[Stored data]
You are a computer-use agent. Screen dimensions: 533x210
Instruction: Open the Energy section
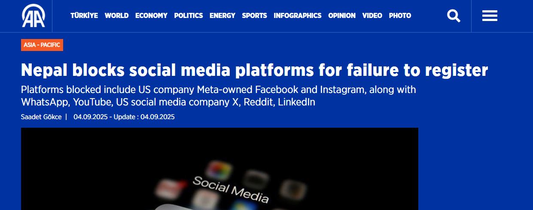pos(222,15)
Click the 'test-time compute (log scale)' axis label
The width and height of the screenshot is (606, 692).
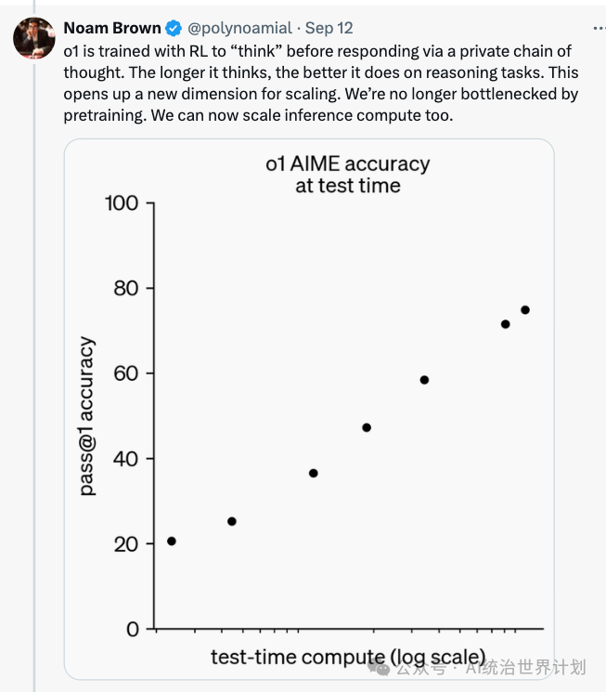point(348,656)
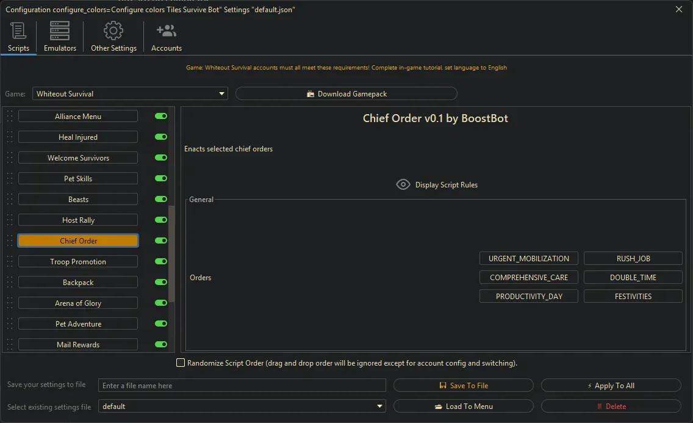
Task: Open the Emulators server icon
Action: [x=60, y=31]
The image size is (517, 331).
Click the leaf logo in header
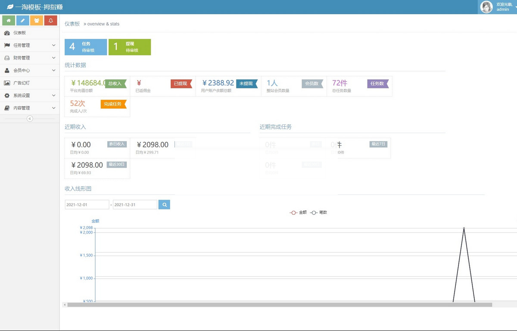[x=9, y=7]
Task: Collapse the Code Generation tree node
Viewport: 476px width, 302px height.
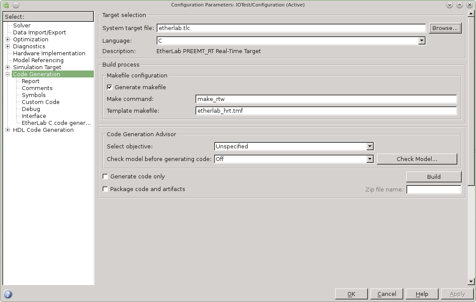Action: click(7, 74)
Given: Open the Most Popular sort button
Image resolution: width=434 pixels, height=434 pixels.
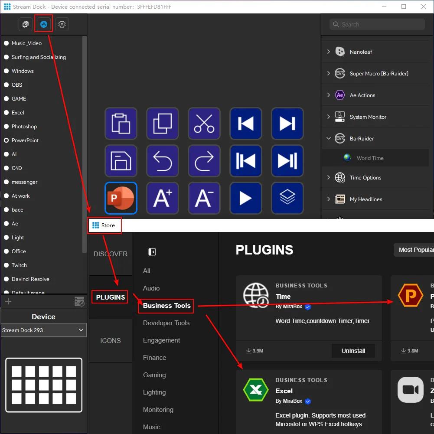Looking at the screenshot, I should tap(415, 250).
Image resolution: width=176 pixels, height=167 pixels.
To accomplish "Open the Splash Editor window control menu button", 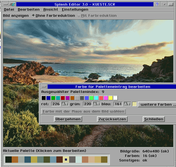I will point(5,4).
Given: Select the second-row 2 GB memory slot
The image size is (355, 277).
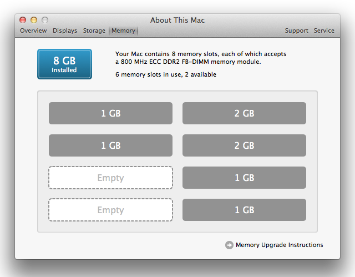Looking at the screenshot, I should 244,145.
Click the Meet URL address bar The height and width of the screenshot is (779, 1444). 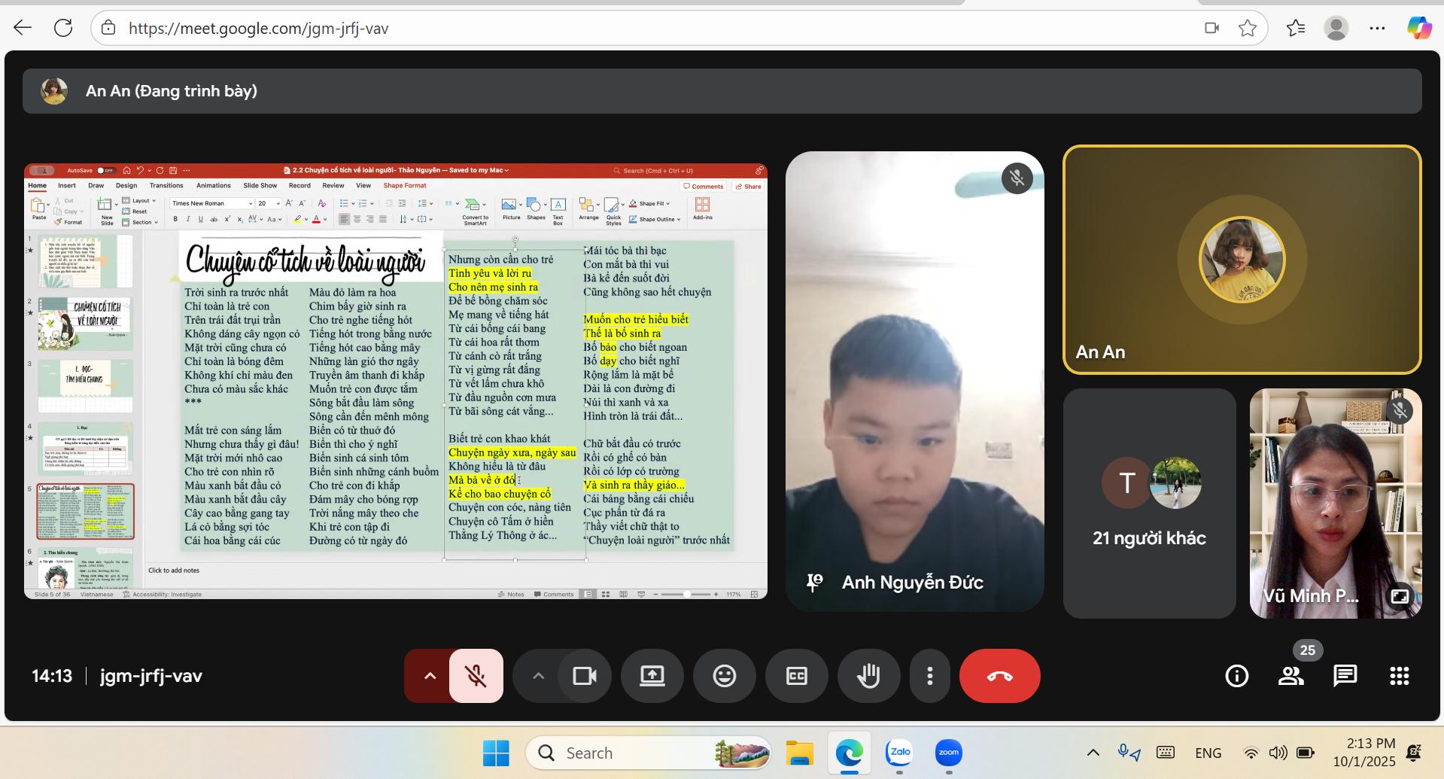640,29
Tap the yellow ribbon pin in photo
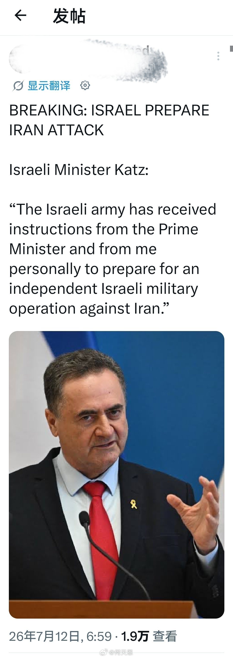The image size is (233, 658). coord(134,504)
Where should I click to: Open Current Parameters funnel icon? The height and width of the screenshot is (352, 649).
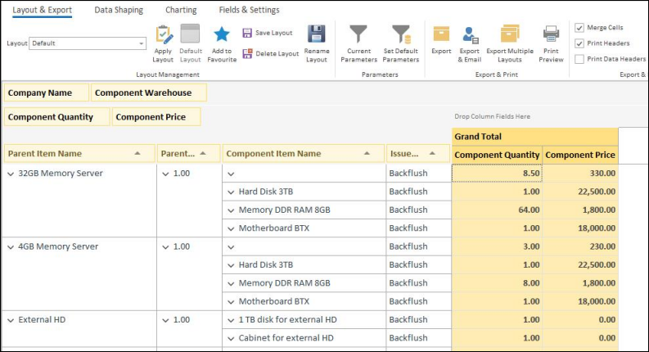358,35
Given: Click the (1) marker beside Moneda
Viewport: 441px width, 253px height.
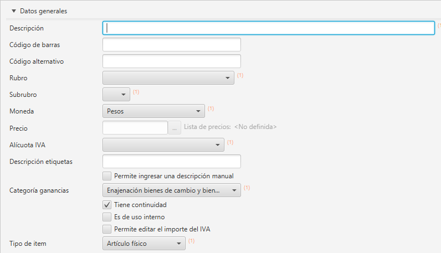Looking at the screenshot, I should [x=211, y=109].
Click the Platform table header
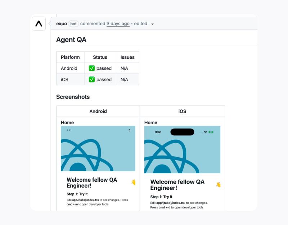 coord(70,57)
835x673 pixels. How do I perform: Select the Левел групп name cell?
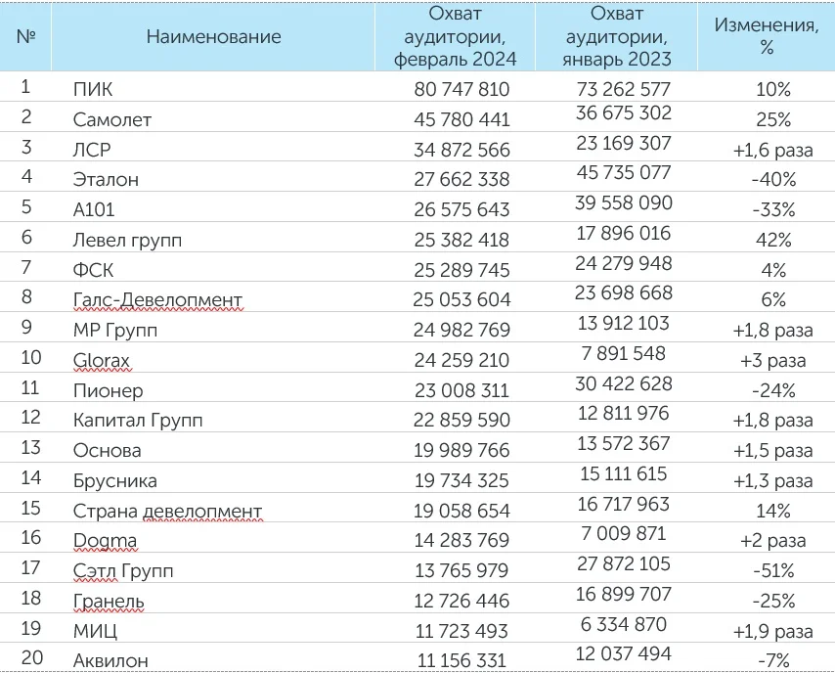coord(127,240)
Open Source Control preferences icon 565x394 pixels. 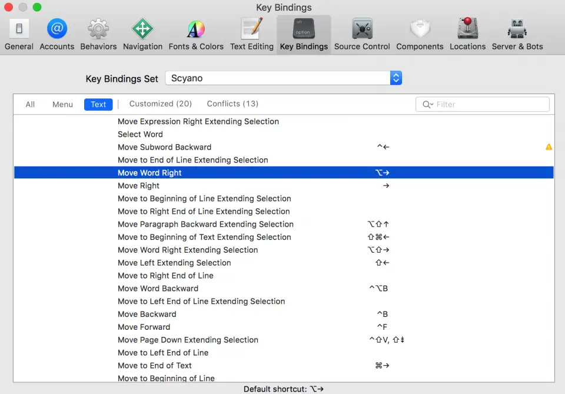[x=362, y=28]
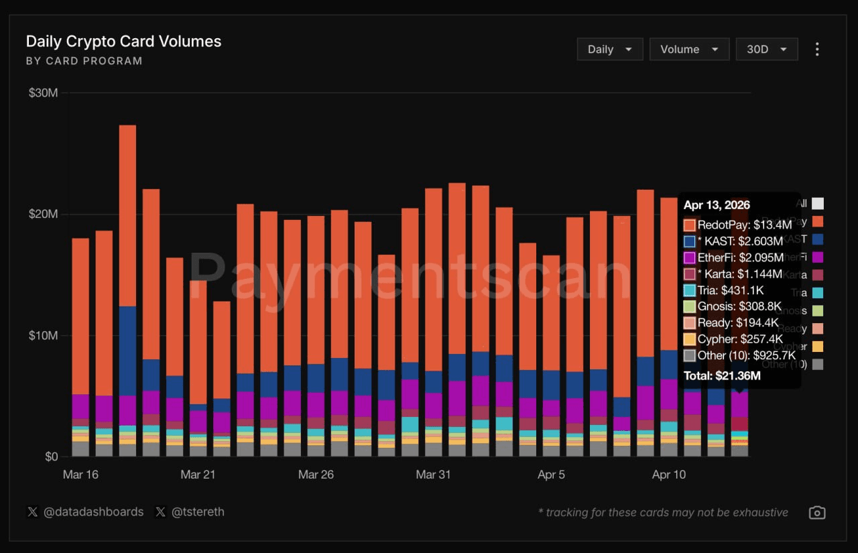Click the X logo beside @datadashboards

click(32, 512)
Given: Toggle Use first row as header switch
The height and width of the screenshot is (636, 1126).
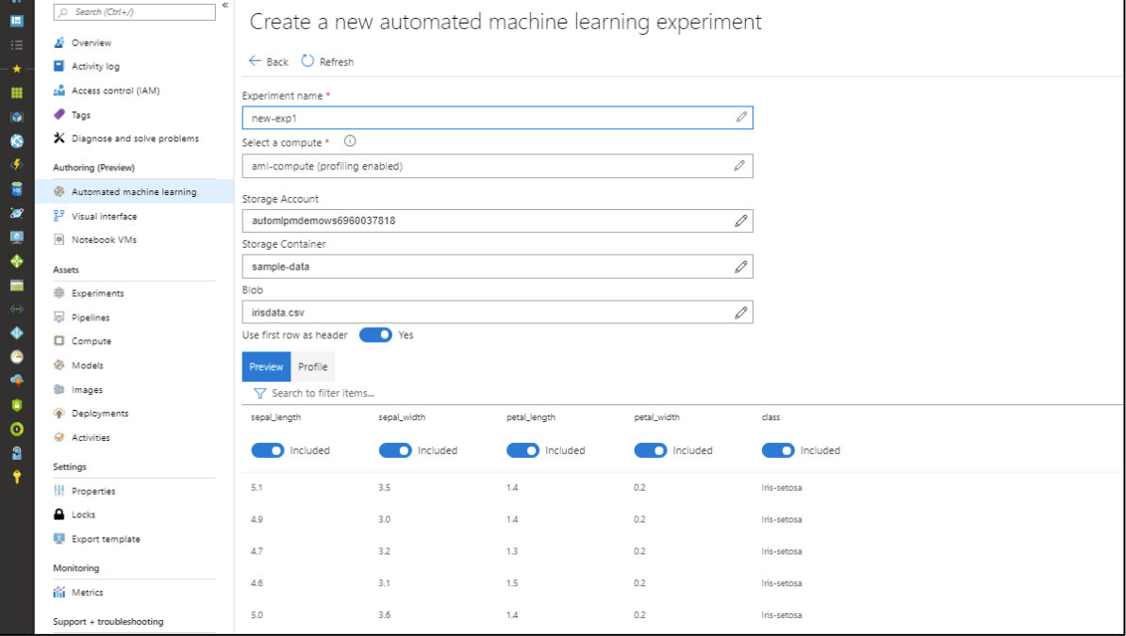Looking at the screenshot, I should pos(375,334).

§ **PROBLEM**
Looking at the data above, count each line that holds the word "Given" and report the count alone.

§ **EXERCISE SOLUTION**
4